Biologie · Glossaire

Qu'est-ce que « Parasitisme, symbiose, mutualisme » ?

Définition 27.10 Biologie universitaire — 1re année · Chapitre 27 — Les interactions entre espèces

Un parasite vit aux dépens d’un hôte, sur lui (ectoparasite : tique, pou, gui) ou en lui (endoparasite : ténia, plasmodium du paludisme, champignon de la rouille), en lui prenant des nutriments et en réduisant sa valeur sélective sans nécessairement le tuer ; les parasites sont souvent spécialisés, avec des cycles de vie complexes passant par plusieurs hôtes. Une symbiose est toute association étroite et durable entre deux espèces ; un mutualisme est une symbiose profitable aux deux : la mycorhize (un champignon sur ou dans les racines d’une plante, qui échange phosphate et eau contre du sucre ; Chapitre 23), la nodosité racinaire (des bactéries fixatrices d’azote nourries par la légumineuse), le lichen (un champignon hébergeant une algue ou une cyanobactérie), le corail de récif (un cnidaire hébergeant des dinoflagellés photosynthétiques), le microbiote intestinal d’un ruminant ou d’un termite (Chapitre 22), et la pollinisation (du nectar contre un transport de pollen). Bien des mutualismes ont commencé comme parasitismes ou prédations que la coévolution des partenaires a tournés au bénéfice mutuel, et ils restent conditionnels : un champignon mycorhizien dans un sol riche en phosphate est un coût, et la plante le réduit.

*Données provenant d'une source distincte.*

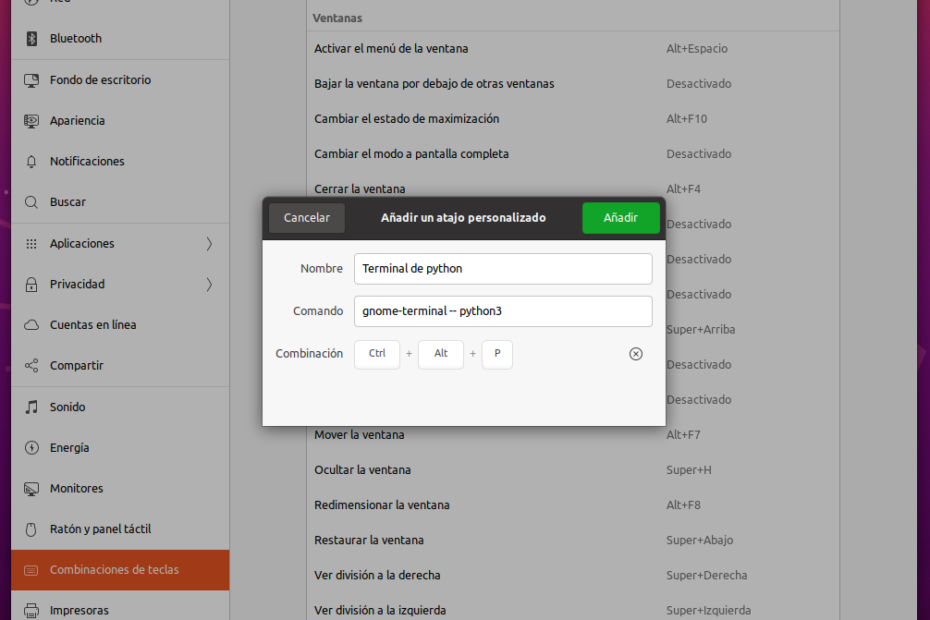The image size is (930, 620).
Task: Click the Comando text field
Action: [x=502, y=311]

Un mutualisme à l’œuvre : du nectar pour l’abeille, un transport de pollen pour la fleur. La forme de chaque partenaire a été façonnée par l’autre.
Un mutualisme à l’œuvre : du nectar pour l’abeille, un transport de pollen pour la fleur. La forme de chaque partenaire a été façonnée par l’autre.

Exemples

Exemple 27.11 (La pollinisation comme échange)

Une fleur dépense quelques joules de sucre en nectar ; une abeille dépense du vol pour le récolter et porte du pollen de fleur en fleur chemin faisant. La couleur, le parfum, la forme et le calendrier de la fleur s’adressent à ses pollinisateurs, et la longueur de langue de l’abeille, sa vision des couleurs et sa mémoire de butinage s’adressent à ses fleurs ; certains couples sont si étroitement ajustés — un long éperon nectarifère et l’unique papillon dont la trompe l’atteint — qu’aucun des deux ne survit sans l’autre, et toute une communauté végétale peut dépendre de quelques espèces d’insectes.